Earlier this month, Murdaugh’s attorneys, Dick Harpootlian and Jim Griffin, filed a motion requesting a stay of Murdaugh’s conviction and a new trial and alleging that the Colleton County clerk of court tampered with the jury during the six-week trial.
The motion alleged Colleton County Clerk of Court Rebecca Hill “tampered with the jury” by advising jurors “not to believe Murdaugh’s testimony and other evidence presented by the defense, pressuring them to reach a quick guilty verdict, and even misrepresenting critical and material information to the trial judge in her campaign to remove a juror she believed to be favorable to the defense.”

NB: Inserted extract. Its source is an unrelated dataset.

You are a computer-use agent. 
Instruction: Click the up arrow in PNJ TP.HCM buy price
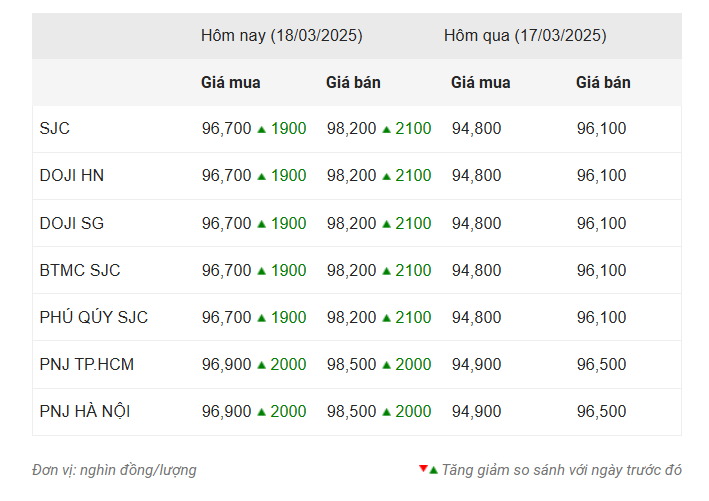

The motion alleges Hill instructed jurors “not to be ‘misled’ by evidence” presented in Murdaugh’s defense and “not to be ‘fooled by’ Mr. Murdaugh’s testimony.” Court documents also allege Hill had “frequent private conversations with the jury foreperson, a court-appointed substitution for the foreperson the jury elected for itself at the request of Ms. Hill.”
The defense also alleges Hill asked jurors for their opinions about Murdaugh’s guilt or innocence, “invented a story” about a Facebook post to remove a juror she believed might vote not guilty, and “pressured jurors to reach a quick verdict, telling them from the outset of their deliberations that it ‘shouldn’t take them long.’”

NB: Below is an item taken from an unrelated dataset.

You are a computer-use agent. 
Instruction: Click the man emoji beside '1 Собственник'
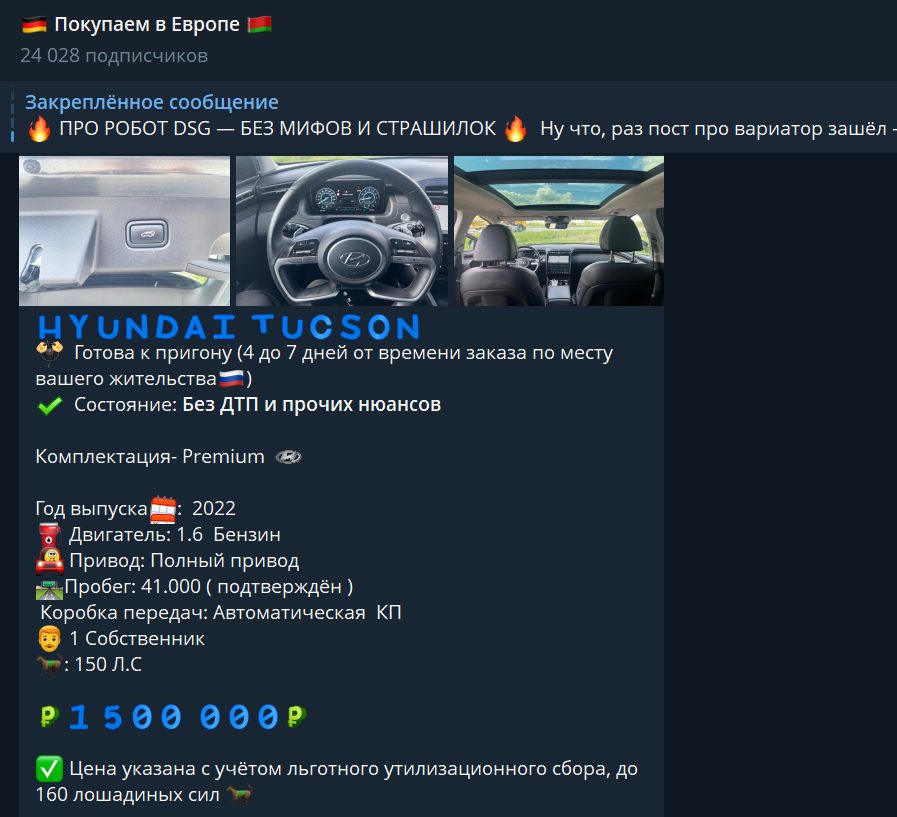point(49,638)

The defense alleges in the motion that the allegation of private conversations with members of the jury “is supported by sworn affidavits of jurors and a witness to juror interviews, testimony at in camera proceedings and other evidence including Ms. Hill’s own book.”
The motion then demands an evidentiary hearing to determine whether a new trial is warranted.
South Carolina Attorney General Alan Wilson requested that the South Carolina Law Enforcement Division investigate the allegations.
“The State’s only vested interest is seeking the truth,” a statement sent from Wilson’s office stated. “As with all investigations, SLED and the South Carolina Attorney General’s Office are committed to a fair and impartial investigation and will continue to follow the facts wherever they lead.”
Meanwhile, Murdaugh is scheduled to be back in court on Nov. 27 on more than 100 state charges related to financial crimes that he also faces.
Harpootlian said, however, that the defense has “serious questions” about whether that trial ought to go forward, saying they plan to file the appropriate motions at the appropriate time.